Llanddewi Brefi () is a village, parish and community of approximately 500 people in Ceredigion, Wales.

In the sixth century, Saint David (in Welsh, Dewi Sant), the patron saint of Wales, held the Synod of Brefi here and it has borne his name since; "Llan" referring in Welsh place names to a church or holy place. Llanddewi Brefi (Welsh, meaning "Church of David on the [River] Brefi", the Brefi being a tributary of the River Teifi). It is one of the largest parishes in Wales and lies  north-east of Lampeter between Tregaron and Llanfair Clydogau.

History and description

The grade II* listed parish church of St David dates from the 12th century, on a site associated with religious worship since the 7th century. Fragments of much older buildings are incorporated into the Norman church. The church contains a modern statue of Saint David and a collection of Celtic crosses.  When the Synod of Brefi was held in the village in the sixth century, it is said that the small hill upon which the church stands marks the spot where the ground was miraculously raised up under St David so that he could be heard better at this synod.

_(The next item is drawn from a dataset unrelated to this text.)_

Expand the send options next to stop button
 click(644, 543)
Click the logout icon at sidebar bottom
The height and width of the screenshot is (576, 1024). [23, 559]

In addition to the Anglican church, there is a non-conformist chapel, two pubs and one village shop.  The village and the surrounding area are largely Welsh-speaking and the local economy is dominated by sheep and dairy farming.

Pont Gogoyan is a bridge over the River Teifi,  to the south-west of the village and within the parish. The bridge has five stone arches and was built in the 18th century. It is a Grade II* listed structure.

In 1977 the village was the scene of one of the world's biggest ever raids involving the drug LSD. Over 6 million tabs of the drug were seized as part of Operation Julie on 26 March of that year.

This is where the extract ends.